瞎四却没有一句谢词。每早起采,就拄着一根木棍,一下一下地戳着地,探着
路,村外村里慢悠悠地转。一直陪着他的,是这几年从他那里得益最多的团宝。团
宝和他同吃同住同转悠,还叫老婆帮他做饭。他也不说一个谢字。
后来,他就只围着东井转了。慌得团宝寸步不敢离他。再后来,他不再转了,
一来就坐到东井边上的石条儿上,一坐一晌,一声不吭。团宝嘴笨,也只好陪着他
一声不吭。
终于有一天,他说话了,他说:“咳,空的,啥都是空的。”
团宝想了想他的话,就赶紧偏过头去看他的脸色,见他的脸色神圣得像个菩萨,
就没吭气。过了一会儿却又忍不住,说:“也、也不是啥都空;就说这东井,就有
水充着,就、实着。”
他先是没应,过了一会儿才叹口气:“它的水太甜了,人才爱绞。绞完了,就
空了。那水,也不是它的。它,是空的。没水的时候是空的。有水的时候也是空的。”
叹口气,“咳,空的,啥都是空的。”
说完这话的第二天,瞎四就在我们村的西口,摆出算卦摊子。一条官道正从我
们村的西口通过,来往的人多。几个卦算出去,名声就响了,寻他算卦的也就海起
来。他却从此不出门,每日只接三个人,声称:“卦不过三。”
于是,就有人上百里路赶来,在我村住上十几日,才能排上了号。
每日三卦过后,只有团宝能拍开他的院门。人们问团宝,他关了门以后在屋里
弄啥?团宝开始不说,撑不住人们一直问,就只好说了:“他顺南墙站着,这样,
一动不动。”说着说着就学了瞎四站立的姿势。立即有人模仿着瞎四的样子站立,
却支持不住一会儿。团宝说:“他是个神人,这样一立,就是一个时辰。”
“能这样立一个时辰?!”人们惊叹不已。
有人来提亲了,瞎四不应。又有人来提亲了,瞎四还是不应。
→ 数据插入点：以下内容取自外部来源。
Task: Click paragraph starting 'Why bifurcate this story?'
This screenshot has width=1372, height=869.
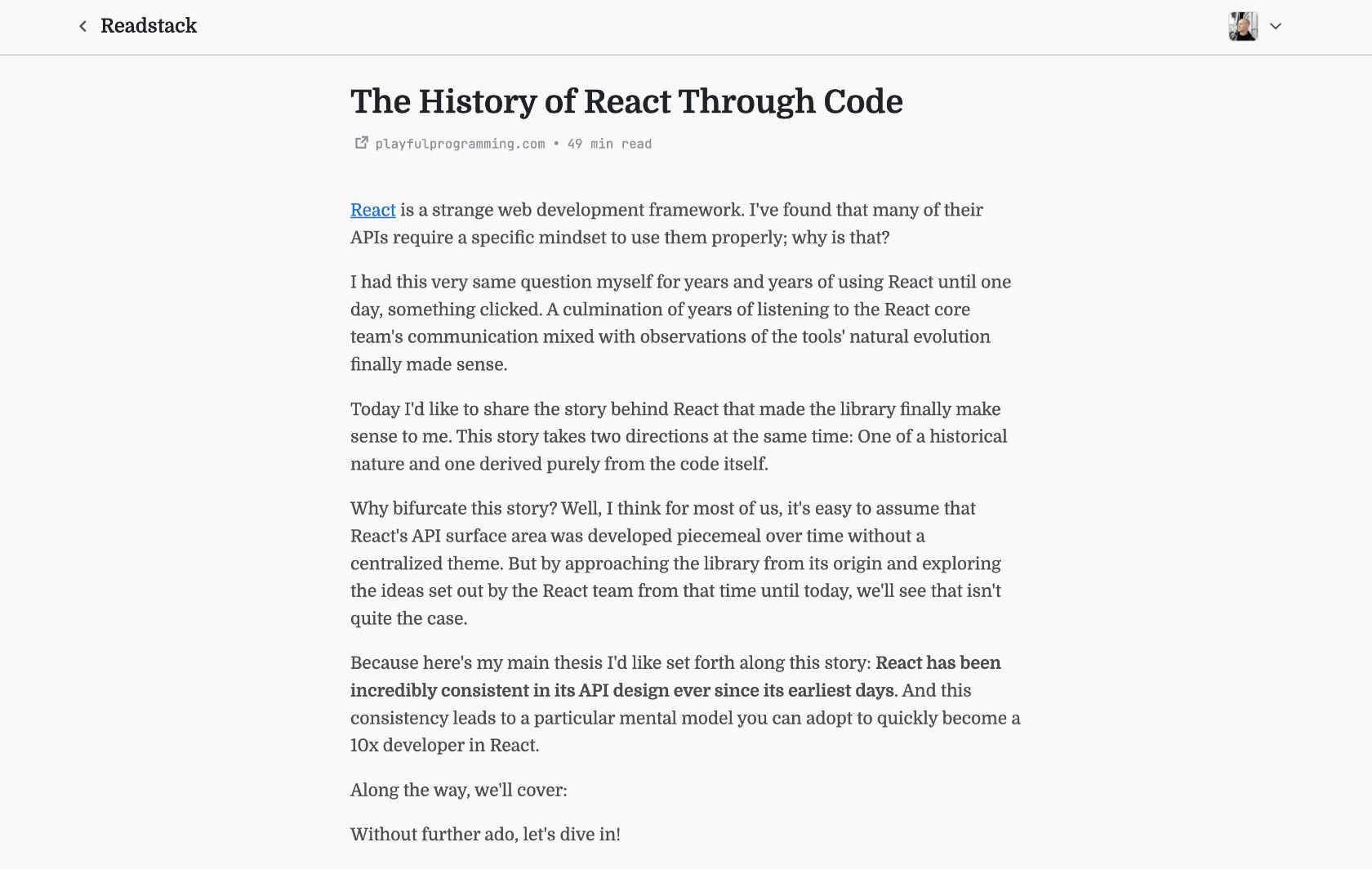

团宝急了:“咳
咳好我的兄弟呢,你不知道这一家女子多好。模样儿俊气不说,人家那性子,温软
得像棉花。”
瞎四听着,一低头,脸上忽然添了很多悲切:“空的、都是空的。”
这以后,提亲的人连门也进不了了。有几次,连圃宝也没拍开他的院门。他的
房子有几处漏雨,他也不修。他的衣裳破了,团宝媳妇送来新的,他不穿。他说:
“人活在世上,该是自个儿的少不了,不该是自个儿的得不到。我也不求楼阁暖厦,
有个住就行。山珍海味也不去想,有个吃的就行。人活一世,草木一秋,不管来去,
啥都不会带的。”
他的这些话很快就传了出去,他的作派也成了一时间人们议论的中心话题。开
始时,大家觉着新奇、神秘,也有人说他神神道道。